Reproduce the rows word for word, beginning at the line that contains "Given: Click the final total 6,00 € amount" and continuing through the end of the rows, with both ends included. Omit the pictures from your answer.
#####
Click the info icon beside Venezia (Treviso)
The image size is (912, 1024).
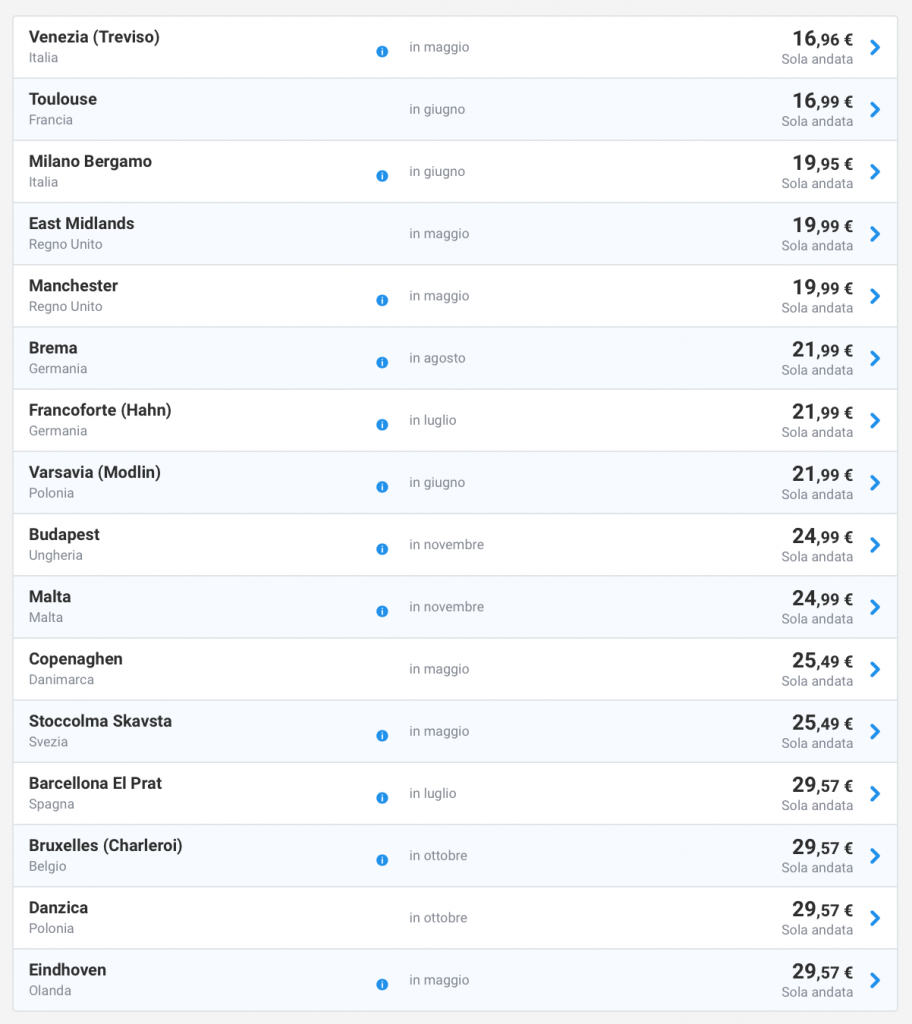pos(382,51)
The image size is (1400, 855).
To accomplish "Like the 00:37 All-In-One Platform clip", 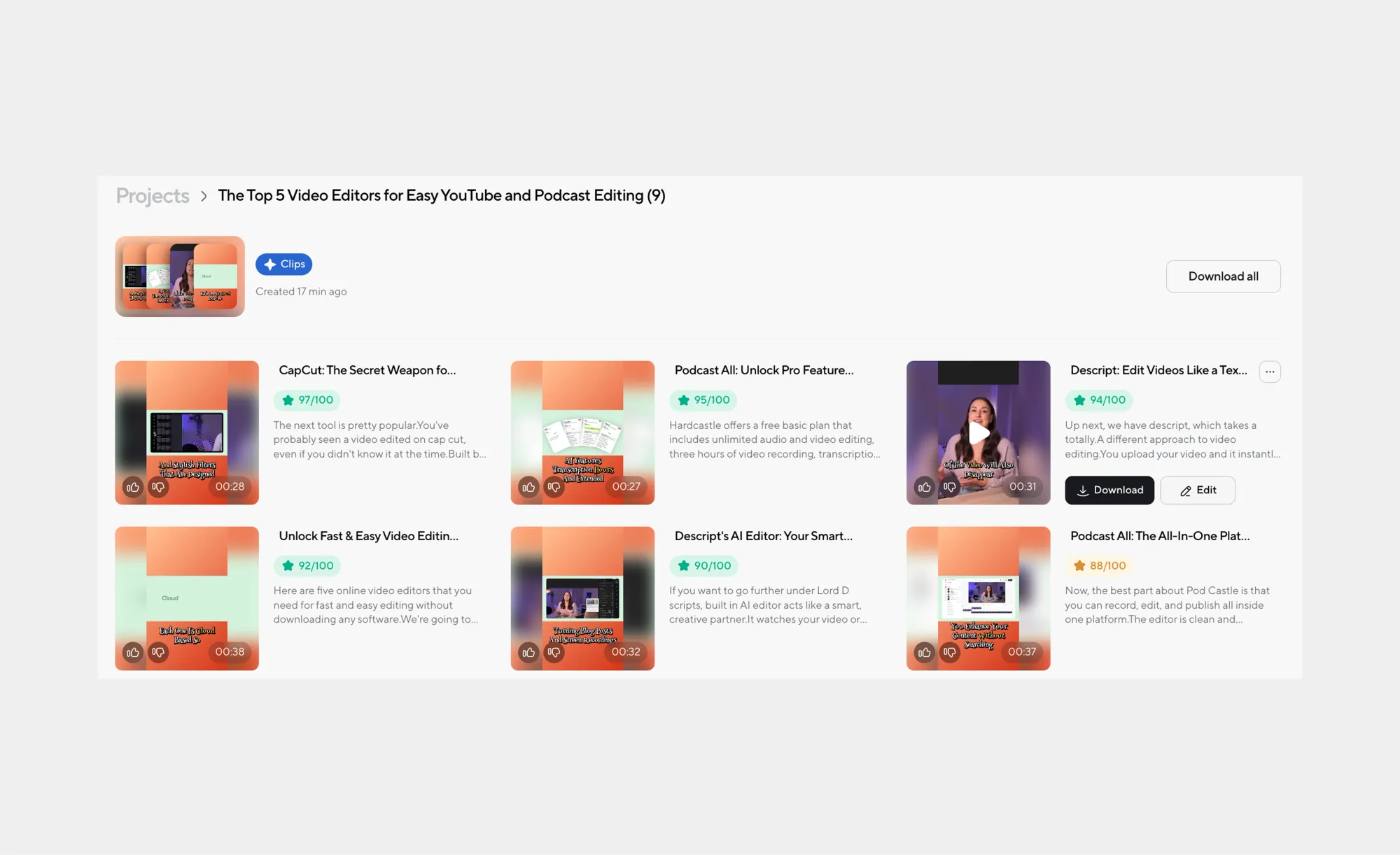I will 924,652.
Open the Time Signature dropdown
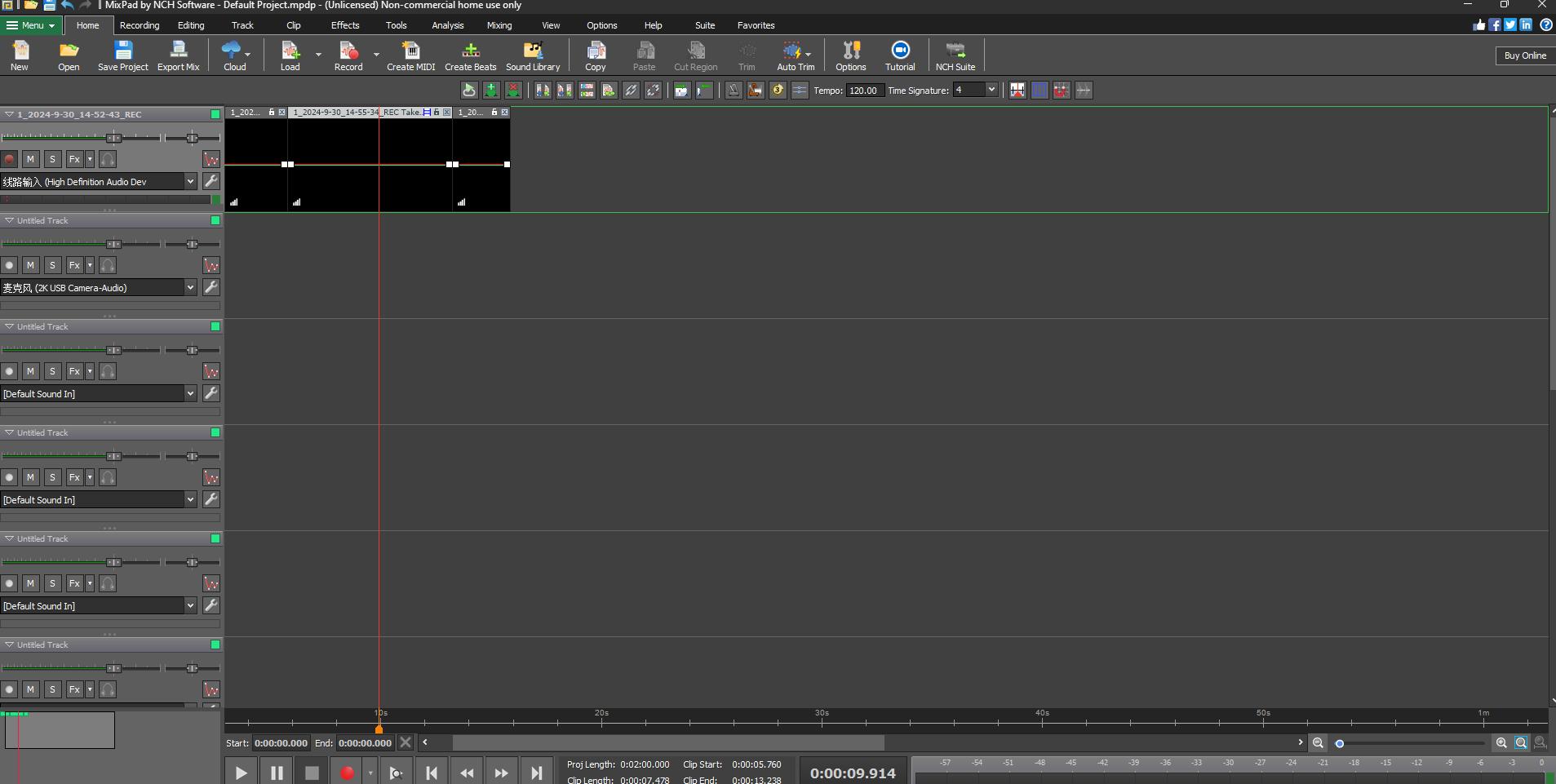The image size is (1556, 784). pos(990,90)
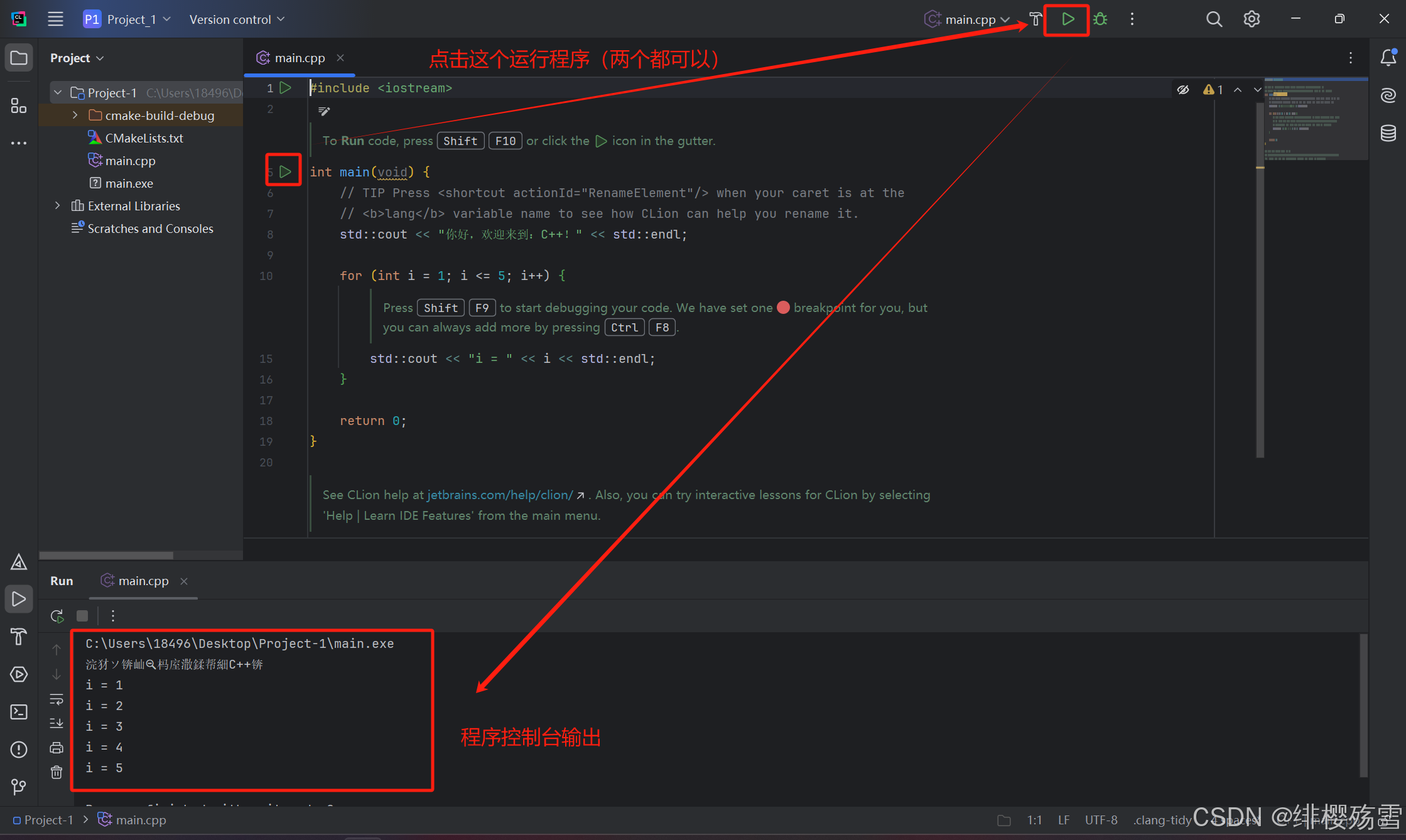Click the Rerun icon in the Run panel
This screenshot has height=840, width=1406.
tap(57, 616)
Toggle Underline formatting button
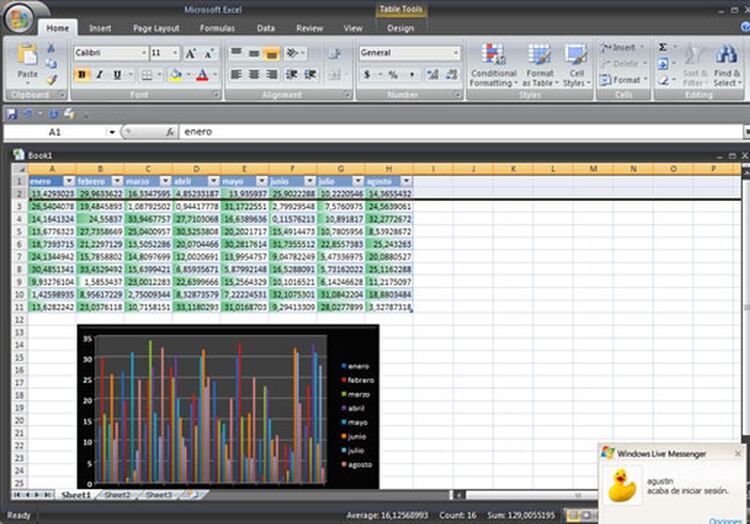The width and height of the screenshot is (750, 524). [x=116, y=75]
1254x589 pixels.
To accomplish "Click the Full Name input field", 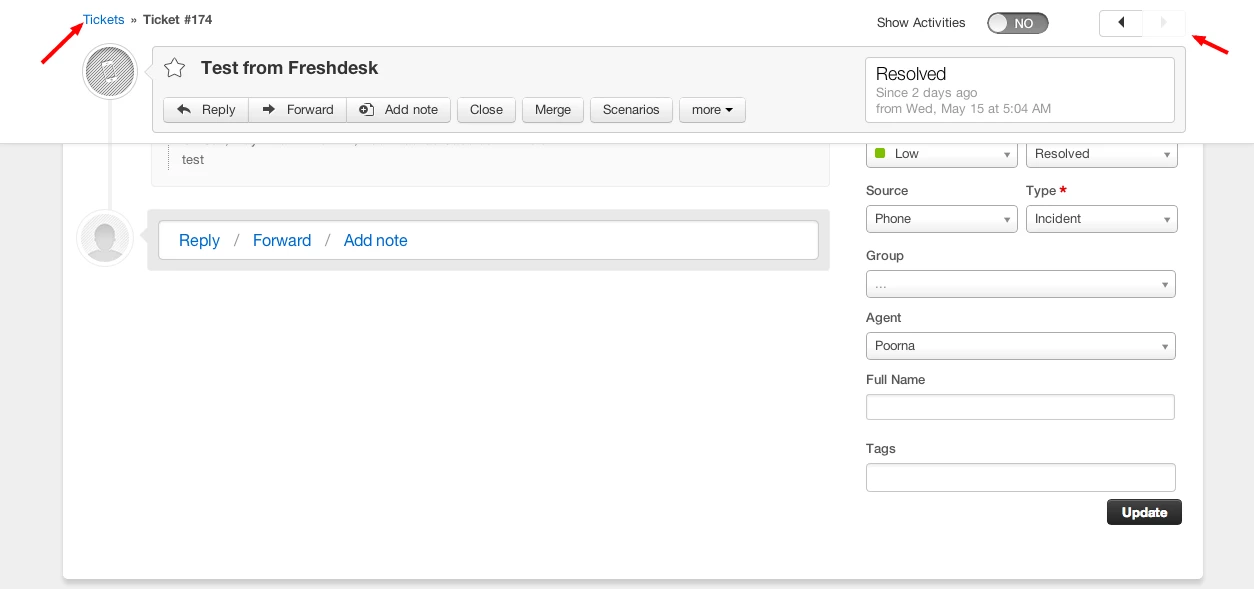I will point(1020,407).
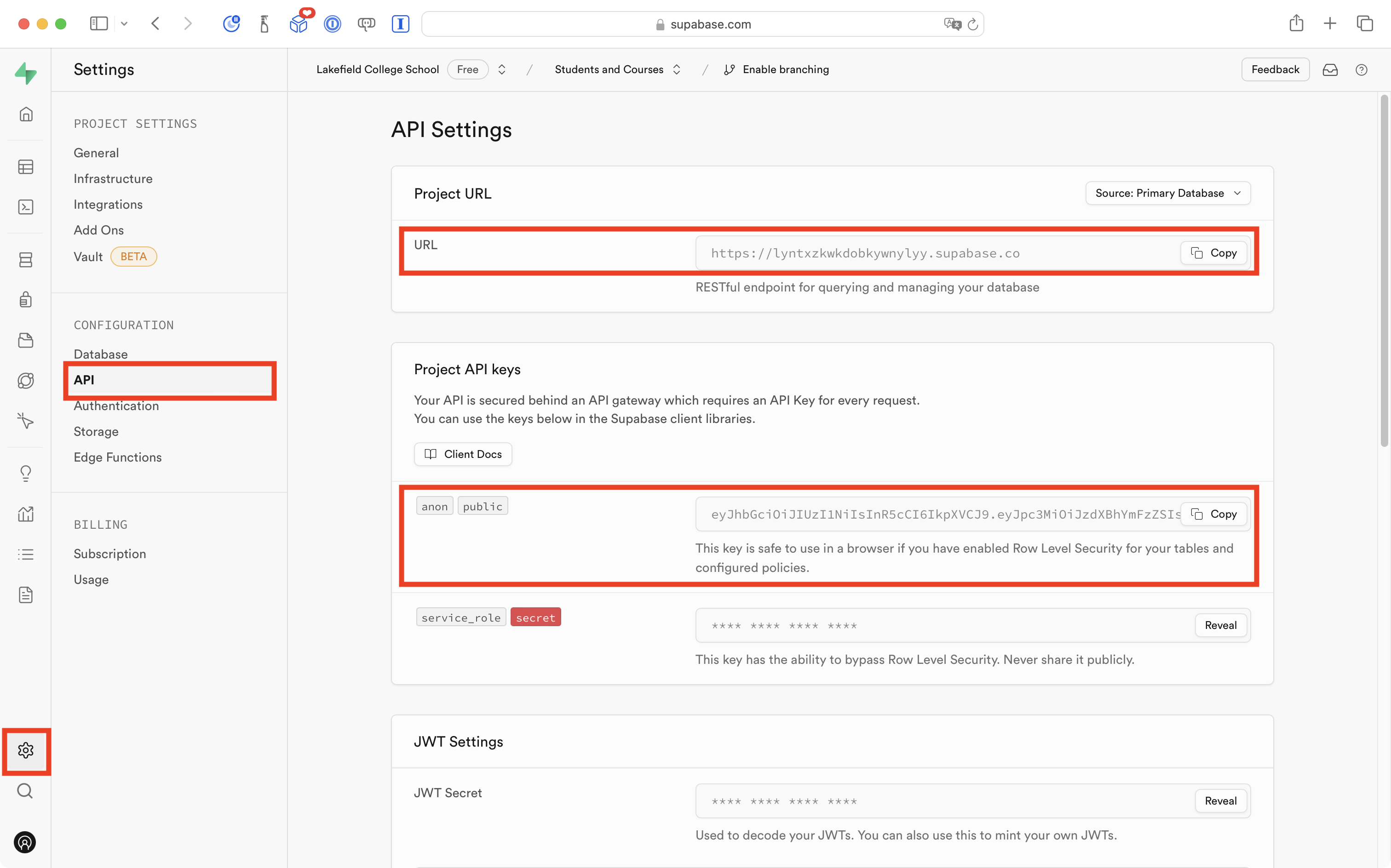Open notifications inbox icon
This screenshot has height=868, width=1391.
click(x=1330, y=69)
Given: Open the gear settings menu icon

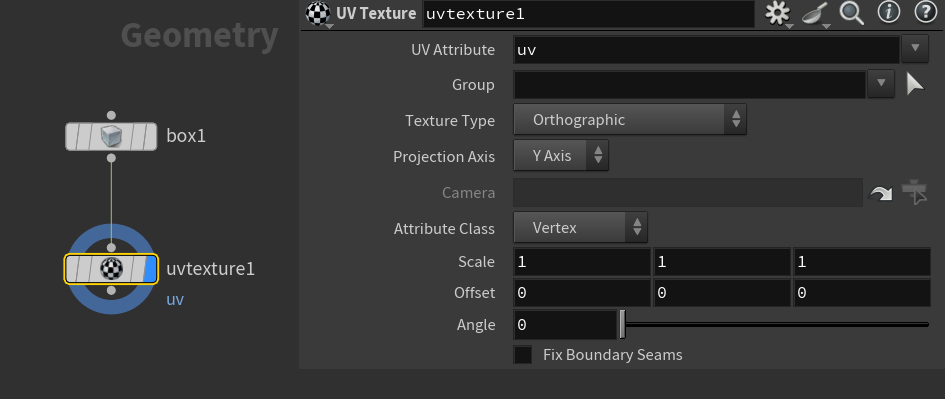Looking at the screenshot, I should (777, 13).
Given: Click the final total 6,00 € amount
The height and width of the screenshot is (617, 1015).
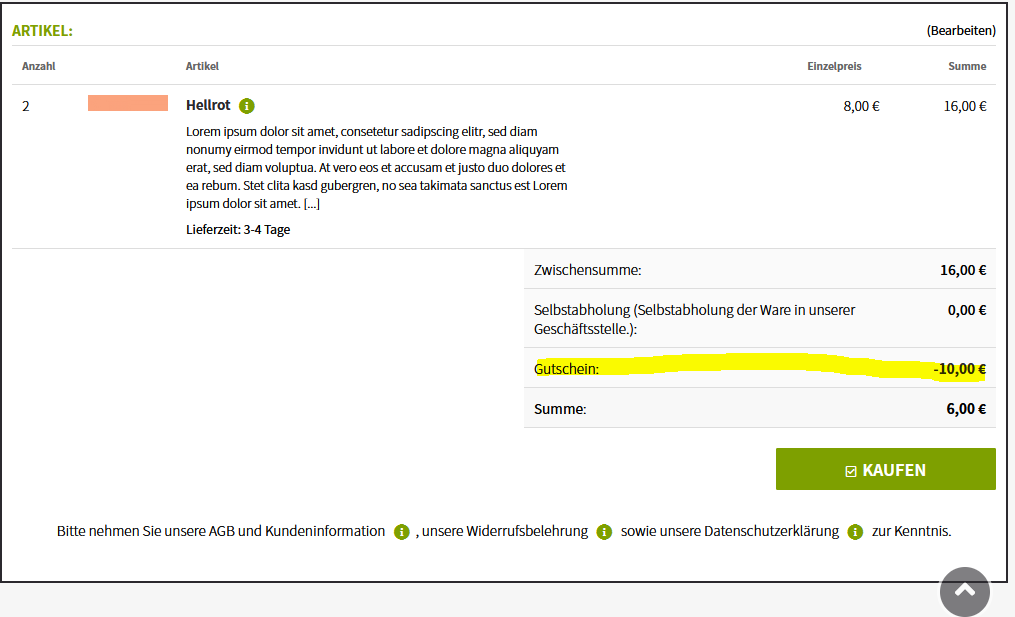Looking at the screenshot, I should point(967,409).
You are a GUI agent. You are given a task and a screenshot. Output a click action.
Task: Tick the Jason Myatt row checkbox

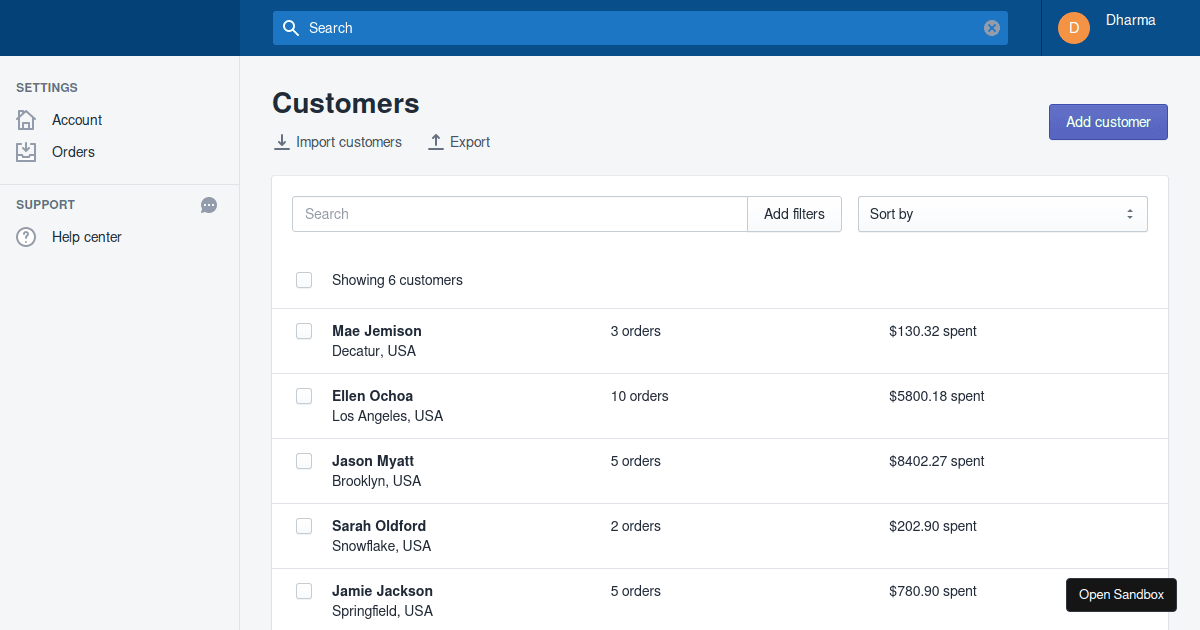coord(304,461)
#####
» Task answer
Given: Click the final total 6,00 € amount
The height and width of the screenshot is (617, 1015).
Looking at the screenshot, I should point(967,409).
You are a GUI agent. You are given a task and a screenshot. Output a click action.
Task: Tick the Jason Myatt row checkbox

coord(304,461)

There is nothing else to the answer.